In a big, various district, she works with kids and households who face vital obstacles to well being care — be it due to language, schooling, time or cash. The college typically can step in and assist. “We’ve got the chance to take them out of poverty, to vary the course of what the remainder of their lives will seem like,” she says.

Stone is aware of that well being is just not solely important to an individual’s well-being, it’s important to their studying and tutorial success too. That’s why college nurses, she says, are key to serving to college students get — and keep — “classroom-ready.”

For our Function Name sequence, we characteristic people in conventional college roles which can be typically misunderstood or ignored, pulling again the curtain on what their work seems like and the way they assist form the day for teenagers. On this installment, we discuss with Eva Stone about college nursing.

The next interview has been frivolously edited and condensed for readability.


Eva Stone

Identify: Eva Stone

Age: 56

Location: Louisville, Kentucky

Function: Handle well being providers for the district

Present age group: All ages, together with workers

Years within the area
: 24


EdSurge: How did you get right here? What introduced you to your function?

Eva Stone: Once I first obtained out of faculty, I labored in an ICU for some time, and I made a decision I needed to be doing one thing that was extra on the proactive facet. I needed to assist stop individuals from ending up in ICU and with the power circumstances that that they had. That is what led me to public well being.

Approach again when my kids have been small, I used to be supervising well being providers for a well being division, and a college nursing job got here open within the neighboring county. I needed some extra time in the summertime with my youngsters, and so I moved into that function. That’s what began it, after which I simply fell in love with it.

My mother is a retired nurse and my dad is a retired principal, so it was type of the very best of each professions. I used to spend summers serving to my dad ship issues to lecture rooms when all of the orders got here in, and so I assume that is the place I developed a love.

[After I became a school nurse], I went again to highschool and have become a nurse practitioner. I did not know that I might keep working at school well being, however the function, it simply type of labored. So I began doing extra. I labored in a reasonably small district on the time. We had 10 faculties, and I used to be capable of do extra with workers, do bus driver physicals and people issues, and be a part of the executive staff for the district. I simply fell in love with college well being and the alternatives that we now have to impression college students.

I labored in that district for various years, then labored in a neighboring county, labored between each of the counties and obtained my doctorate diploma, after which landed this place in Louisville. We did not dwell within the Louisville space, however two individuals reached out to me about making use of for that place. And so I believed, ‘Possibly that could be a signal that I must test it out,’ and ended up coming to Jefferson County Public Faculties.

After all that was earlier than the pandemic, so it has been an fascinating journey. However there’s simply such unimaginable alternative in faculties that no different entity within the well being area will get to see. And that’s, you are in an setting the place you see the household — or you do not see the household, which is telling — and also you see the kid all through the entire day. You simply have entry to issues that well being care suppliers in medical settings outdoors of faculties actually haven’t got.

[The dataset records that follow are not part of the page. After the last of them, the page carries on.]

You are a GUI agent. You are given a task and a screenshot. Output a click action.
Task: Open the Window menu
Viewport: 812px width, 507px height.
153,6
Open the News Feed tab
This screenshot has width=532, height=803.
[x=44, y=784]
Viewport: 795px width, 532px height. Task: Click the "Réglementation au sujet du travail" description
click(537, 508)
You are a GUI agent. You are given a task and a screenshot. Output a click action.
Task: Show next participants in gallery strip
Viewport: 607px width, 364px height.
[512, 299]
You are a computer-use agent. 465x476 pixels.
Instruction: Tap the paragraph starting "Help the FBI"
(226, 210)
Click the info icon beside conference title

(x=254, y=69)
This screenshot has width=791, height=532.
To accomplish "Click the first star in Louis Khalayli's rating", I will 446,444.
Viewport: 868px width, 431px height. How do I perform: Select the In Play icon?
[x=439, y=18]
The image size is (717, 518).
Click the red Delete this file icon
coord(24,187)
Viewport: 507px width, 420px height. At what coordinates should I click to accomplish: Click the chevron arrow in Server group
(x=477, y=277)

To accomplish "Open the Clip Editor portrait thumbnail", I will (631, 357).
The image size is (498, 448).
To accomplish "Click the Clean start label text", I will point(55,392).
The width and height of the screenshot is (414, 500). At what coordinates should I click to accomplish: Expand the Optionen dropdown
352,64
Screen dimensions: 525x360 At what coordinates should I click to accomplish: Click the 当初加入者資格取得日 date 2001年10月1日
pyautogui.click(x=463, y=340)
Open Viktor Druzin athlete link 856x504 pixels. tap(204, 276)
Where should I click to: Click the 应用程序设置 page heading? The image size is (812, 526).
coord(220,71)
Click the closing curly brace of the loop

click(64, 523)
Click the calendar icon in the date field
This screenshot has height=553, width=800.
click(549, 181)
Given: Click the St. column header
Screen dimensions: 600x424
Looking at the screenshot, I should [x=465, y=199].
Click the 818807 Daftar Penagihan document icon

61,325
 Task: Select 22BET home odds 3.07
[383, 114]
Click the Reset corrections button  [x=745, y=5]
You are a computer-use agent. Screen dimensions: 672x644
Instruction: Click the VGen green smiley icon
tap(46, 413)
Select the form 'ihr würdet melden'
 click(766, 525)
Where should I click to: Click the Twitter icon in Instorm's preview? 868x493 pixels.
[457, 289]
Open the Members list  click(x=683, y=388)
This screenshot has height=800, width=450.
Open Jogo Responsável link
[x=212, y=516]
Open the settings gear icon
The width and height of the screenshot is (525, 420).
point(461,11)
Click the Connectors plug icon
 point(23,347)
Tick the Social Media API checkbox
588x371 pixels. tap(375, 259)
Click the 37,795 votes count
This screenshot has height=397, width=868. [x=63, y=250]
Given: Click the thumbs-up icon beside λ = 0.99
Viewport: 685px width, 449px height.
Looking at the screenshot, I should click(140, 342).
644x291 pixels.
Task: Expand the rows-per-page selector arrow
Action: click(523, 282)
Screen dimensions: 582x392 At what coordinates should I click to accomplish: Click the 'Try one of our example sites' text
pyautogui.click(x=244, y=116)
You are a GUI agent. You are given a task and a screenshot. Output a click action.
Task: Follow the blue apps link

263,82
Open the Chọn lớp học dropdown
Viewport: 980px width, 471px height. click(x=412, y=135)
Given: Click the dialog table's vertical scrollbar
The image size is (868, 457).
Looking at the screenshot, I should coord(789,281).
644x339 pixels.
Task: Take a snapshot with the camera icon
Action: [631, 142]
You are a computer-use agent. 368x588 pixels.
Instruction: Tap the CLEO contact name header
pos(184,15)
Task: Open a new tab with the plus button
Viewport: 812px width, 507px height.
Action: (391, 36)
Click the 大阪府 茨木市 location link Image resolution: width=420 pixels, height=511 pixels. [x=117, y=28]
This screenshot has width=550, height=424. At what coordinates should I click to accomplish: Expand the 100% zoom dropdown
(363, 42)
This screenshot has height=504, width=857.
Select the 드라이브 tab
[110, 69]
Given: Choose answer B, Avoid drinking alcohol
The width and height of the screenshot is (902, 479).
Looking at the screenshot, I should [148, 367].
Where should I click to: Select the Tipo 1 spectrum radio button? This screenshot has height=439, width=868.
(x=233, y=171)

There’s simply such an unimaginable alternative, firstly, to assist kids succeed educationally, which is a very powerful factor we will do for his or her long-term well being. However then to assist educate them self-management of power sicknesses, to assist determine psychological well being circumstances early, so many ways in which we will contact kids’s lives and their households’ lives. Once more, in our area, it is all boiling right down to serving to a baby get by college efficiently.

So you are feeling like a part of the attract and the reward of being within the college setting, for nursing, is simply being extra proactive than reactive?

Sure, however it’s additionally serving to households to navigate well being care. Our well being care system could be very advanced, and the extra technologically superior we have grow to be, the extra we have left a number of households behind. If I’ve to name a clinician, I am calling a central quantity they usually ask me 10 inquiries to get me to the appropriate particular person. If I’ve a language barrier, if I’ve an schooling barrier, if I’ve a poverty barrier, that means I solely have so many minutes on my telephone, all of these issues make it difficult to entry the well being care system because it’s grow to be in the USA. Faculty nursing is a chance to fulfill households the place they’re and assist them get the care that they want.

When individuals outdoors of faculty ask you what you do, how do you describe your work?

I inform them that I work at school nursing, and if it is in the summertime, they all the time say, ‘Oh, effectively you have got the summers off then,’ or, ‘What do you do within the summers?’ I chuckle once I say that as a result of lots of people suppose college nurses simply have a simple job. Faculty nursing is a singular kind of nursing. It’s extremely specialised, and folks simply do not realize that.

So I inform individuals what I do is I get to make a distinction within the lives of youngsters and households and assist work towards setting a trajectory of their lives, that we now have the chance to take them out of poverty, to vary the course of what the remainder of their lives will seem like. And that faculty nursing is essential work.

What do you would like you possibly can say to them?

What I wish to say is, ‘Does your little one have a nurse at their college? And do these nurses get to follow to the complete scope of their follow? And does your district have kids that are not succeeding academically?’ As a result of if that is the case, then there’s an underlying motive, and there should be individuals concerned in that work. Faculty nursing is a lot extra than simply the Band-Aids and boo-boos and head lice that folks, for a very long time, have perceived college nursing to be.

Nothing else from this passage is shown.